Barely nudging Mr. Madoff out of the top of the news was the Federal Reserve’s announcement last Tuesday that it intends to debase its own paper money. The year just ending has been a time of confusion as much as it has been of loss. But here, at least, was the bright beam of clarity. Specifically, the Fed pledged to print dollars in unlimited volume and to trim its funds rate, if necessary, all the way to zero. Nor would it rest on its laurels even at an interest rate low enough to drive the creditor class back to work. It would, on the contrary, “continue to consider ways of using its balance sheet to further support credit markets and economic activity.”

and

One market, only, registered a protest. The Fed’s declaration of inflationary intent knocked the dollar for a loop against gold and foreign currencies. In many different languages and from many time zones came the question, “Tell me, again, now that the dollar yields so little, why do we own it?”

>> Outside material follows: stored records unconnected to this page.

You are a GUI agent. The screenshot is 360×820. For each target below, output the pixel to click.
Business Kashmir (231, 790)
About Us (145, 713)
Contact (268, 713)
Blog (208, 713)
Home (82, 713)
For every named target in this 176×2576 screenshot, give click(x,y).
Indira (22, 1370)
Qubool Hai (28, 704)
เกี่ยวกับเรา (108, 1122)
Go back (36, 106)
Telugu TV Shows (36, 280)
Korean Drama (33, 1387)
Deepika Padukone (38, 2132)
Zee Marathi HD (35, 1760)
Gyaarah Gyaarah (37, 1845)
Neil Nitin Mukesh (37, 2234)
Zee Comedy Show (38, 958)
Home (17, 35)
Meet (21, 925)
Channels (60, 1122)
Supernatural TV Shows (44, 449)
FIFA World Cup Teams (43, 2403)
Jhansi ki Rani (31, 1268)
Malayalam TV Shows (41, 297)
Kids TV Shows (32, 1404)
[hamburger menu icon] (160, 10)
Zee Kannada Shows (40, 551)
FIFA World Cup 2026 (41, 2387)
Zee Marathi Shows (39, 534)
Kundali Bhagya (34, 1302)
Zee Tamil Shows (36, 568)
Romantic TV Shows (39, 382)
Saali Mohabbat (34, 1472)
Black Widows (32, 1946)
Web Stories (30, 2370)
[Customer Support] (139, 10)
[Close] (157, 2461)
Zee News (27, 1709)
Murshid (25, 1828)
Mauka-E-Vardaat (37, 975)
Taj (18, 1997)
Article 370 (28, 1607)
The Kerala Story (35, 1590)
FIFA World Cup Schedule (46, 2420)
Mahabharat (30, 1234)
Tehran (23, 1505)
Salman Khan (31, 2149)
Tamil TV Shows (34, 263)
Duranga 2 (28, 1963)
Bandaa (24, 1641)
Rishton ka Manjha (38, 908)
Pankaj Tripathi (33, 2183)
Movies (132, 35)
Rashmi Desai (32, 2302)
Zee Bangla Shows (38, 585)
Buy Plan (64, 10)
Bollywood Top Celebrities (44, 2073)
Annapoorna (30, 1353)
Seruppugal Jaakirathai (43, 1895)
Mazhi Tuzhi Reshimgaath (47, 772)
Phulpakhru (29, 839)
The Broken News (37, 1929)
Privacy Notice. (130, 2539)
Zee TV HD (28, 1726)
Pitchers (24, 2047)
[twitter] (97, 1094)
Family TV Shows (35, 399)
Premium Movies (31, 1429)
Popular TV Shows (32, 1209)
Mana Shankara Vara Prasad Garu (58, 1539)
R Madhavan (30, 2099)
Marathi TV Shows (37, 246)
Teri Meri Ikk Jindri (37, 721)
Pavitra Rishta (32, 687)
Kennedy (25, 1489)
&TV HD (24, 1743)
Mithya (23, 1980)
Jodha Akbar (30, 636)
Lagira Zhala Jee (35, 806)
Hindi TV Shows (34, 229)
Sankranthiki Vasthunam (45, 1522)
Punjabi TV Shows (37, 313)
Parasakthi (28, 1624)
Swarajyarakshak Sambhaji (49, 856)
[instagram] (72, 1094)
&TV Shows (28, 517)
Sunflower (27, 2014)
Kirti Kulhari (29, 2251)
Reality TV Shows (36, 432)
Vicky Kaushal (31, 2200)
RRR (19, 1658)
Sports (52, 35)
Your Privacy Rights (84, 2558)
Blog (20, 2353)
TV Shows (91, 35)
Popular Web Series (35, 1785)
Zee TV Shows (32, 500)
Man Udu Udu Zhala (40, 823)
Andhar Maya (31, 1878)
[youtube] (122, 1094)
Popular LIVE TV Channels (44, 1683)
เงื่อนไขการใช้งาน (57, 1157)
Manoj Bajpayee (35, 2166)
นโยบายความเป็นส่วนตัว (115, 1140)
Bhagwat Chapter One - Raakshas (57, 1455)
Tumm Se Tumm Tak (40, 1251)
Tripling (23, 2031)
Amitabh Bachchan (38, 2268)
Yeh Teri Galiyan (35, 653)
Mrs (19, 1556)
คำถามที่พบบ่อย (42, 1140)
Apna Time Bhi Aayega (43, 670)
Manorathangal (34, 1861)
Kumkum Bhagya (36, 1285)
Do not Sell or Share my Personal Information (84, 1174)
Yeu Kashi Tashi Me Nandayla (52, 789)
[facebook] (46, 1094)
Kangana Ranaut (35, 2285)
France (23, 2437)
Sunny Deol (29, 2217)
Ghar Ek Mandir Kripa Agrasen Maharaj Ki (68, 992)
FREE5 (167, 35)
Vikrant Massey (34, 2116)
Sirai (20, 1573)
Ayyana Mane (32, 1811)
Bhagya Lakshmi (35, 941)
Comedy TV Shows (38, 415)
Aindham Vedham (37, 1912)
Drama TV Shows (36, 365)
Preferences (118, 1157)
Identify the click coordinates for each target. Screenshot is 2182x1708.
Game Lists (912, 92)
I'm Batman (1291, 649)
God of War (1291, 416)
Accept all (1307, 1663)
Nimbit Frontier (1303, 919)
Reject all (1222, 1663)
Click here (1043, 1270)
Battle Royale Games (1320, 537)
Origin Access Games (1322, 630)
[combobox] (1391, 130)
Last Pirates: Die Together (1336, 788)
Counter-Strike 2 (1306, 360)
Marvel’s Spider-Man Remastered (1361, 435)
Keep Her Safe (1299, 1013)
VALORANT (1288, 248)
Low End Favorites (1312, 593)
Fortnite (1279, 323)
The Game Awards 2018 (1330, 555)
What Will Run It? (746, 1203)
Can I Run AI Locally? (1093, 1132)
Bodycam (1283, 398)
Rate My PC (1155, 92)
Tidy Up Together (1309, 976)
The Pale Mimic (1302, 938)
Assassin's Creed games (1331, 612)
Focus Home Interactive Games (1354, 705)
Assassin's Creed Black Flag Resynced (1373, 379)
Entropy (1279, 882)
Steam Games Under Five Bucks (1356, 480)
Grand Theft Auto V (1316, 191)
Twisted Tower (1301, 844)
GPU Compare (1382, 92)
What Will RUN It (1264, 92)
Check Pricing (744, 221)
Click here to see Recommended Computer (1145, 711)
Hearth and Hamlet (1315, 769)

Great question. Maybe we can help Ben out with a few potential answers for our friends who are (barely) propping up the US economy:

  • We’re #1!
  • “If you don’t, the terrorists win”?
  • USA! USA! USA!
  • It’s good for you. Like spinach.
  • You might be losing money, but you’ll make it up in volume.

In our American reader’s case… “Because you have to”? No, we don’t have to. We may be paid in dollars, but a variety of non-dollar or contra-dollar alternatives exist. We’ll look into them over the coming weeks.